## EXTRACT PROVIDED

|Blood pressure dip in POAG may not be restricted to the well-established nocturnal phenomenon, as the patients in this study also experienced exaggerated dips when going from a seated to a supine position. Photo: Michael Dorkowski, OD. Click image to enlarge.
Researchers recently identified a new potential marker of disease severity in patients with primary open-angle glaucoma (POAG): postural blood pressure dip. In their study, an exaggerated drop in blood pressure from a seated to a supine position was positively correlated with severity of glaucomatous optic neuropathy (GON).
To conduct the prospective observational study, 47 POAG patients (64% male; age range: 50 to 66 years) underwent the following measurements in a seated position and after 20 minutes of lying down: intraocular pressure (IOP) and systemic arterial blood pressure (SABP), including systolic (SBP) and diastolic (DBP). The team then calculated the mean arterial blood pressure (MABP) for both seated and recumbent positions, and participants were placed into one of three groups based on the percentage difference between seated and recumbent SBP, DBP and MABP: non-dippers, normal dippers and exaggerated dippers with percentage dips of <10%, between 10% and 20% and >20%, respectively. OCT scans of the optic nerve head were also obtained to measure RNFL thickness (RNFLT) as a biomarker of GON.

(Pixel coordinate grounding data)
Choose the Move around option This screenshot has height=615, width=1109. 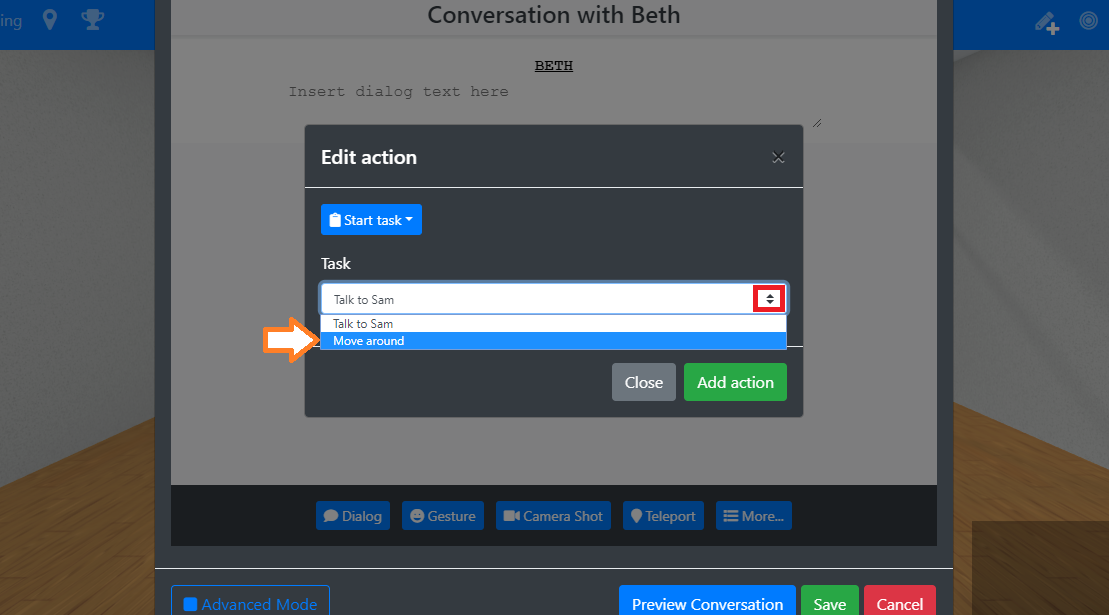pos(553,341)
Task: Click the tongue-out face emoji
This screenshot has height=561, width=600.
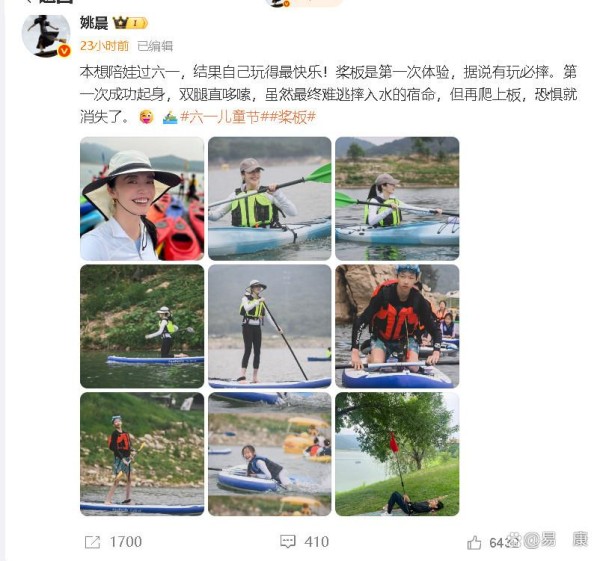Action: [x=147, y=117]
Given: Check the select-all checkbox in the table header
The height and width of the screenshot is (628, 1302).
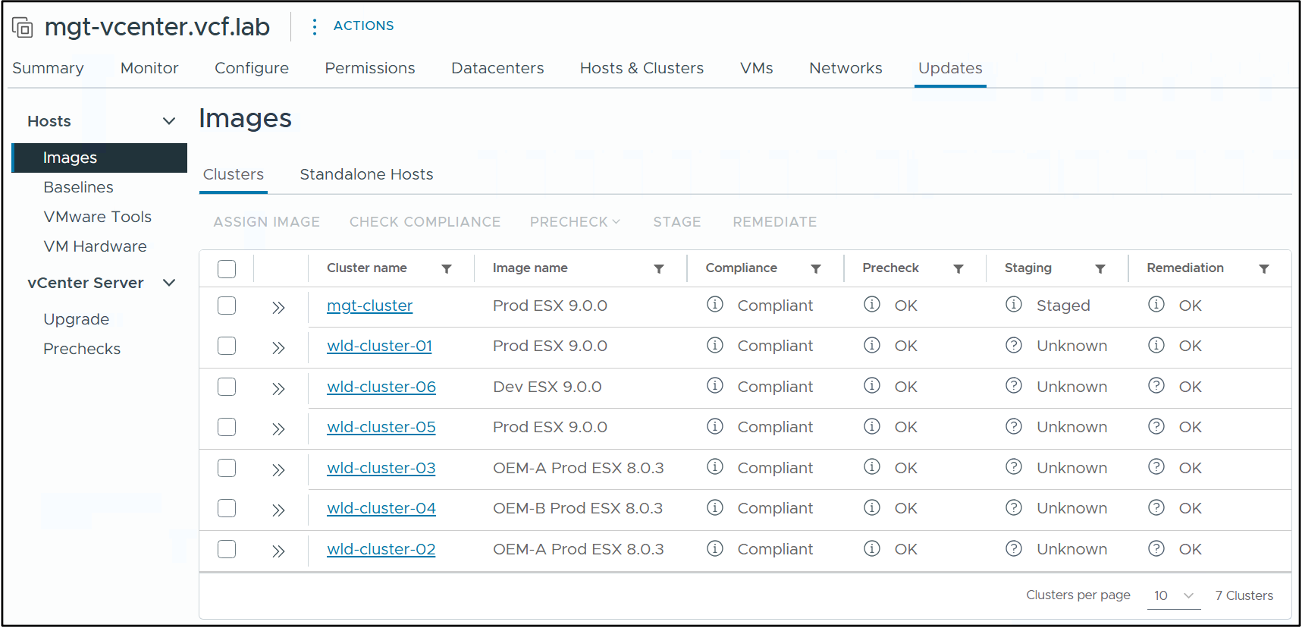Looking at the screenshot, I should pos(226,268).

## TRY IT
Transcribe the part of the glaucoma article that begins at the words "Researchers recently identified" and stops after "optic neuropathy (GON).".

## EXERCISE RESPONSE
Researchers recently identified a new potential marker of disease severity in patients with primary open-angle glaucoma (POAG): postural blood pressure dip. In their study, an exaggerated drop in blood pressure from a seated to a supine position was positively correlated with severity of glaucomatous optic neuropathy (GON).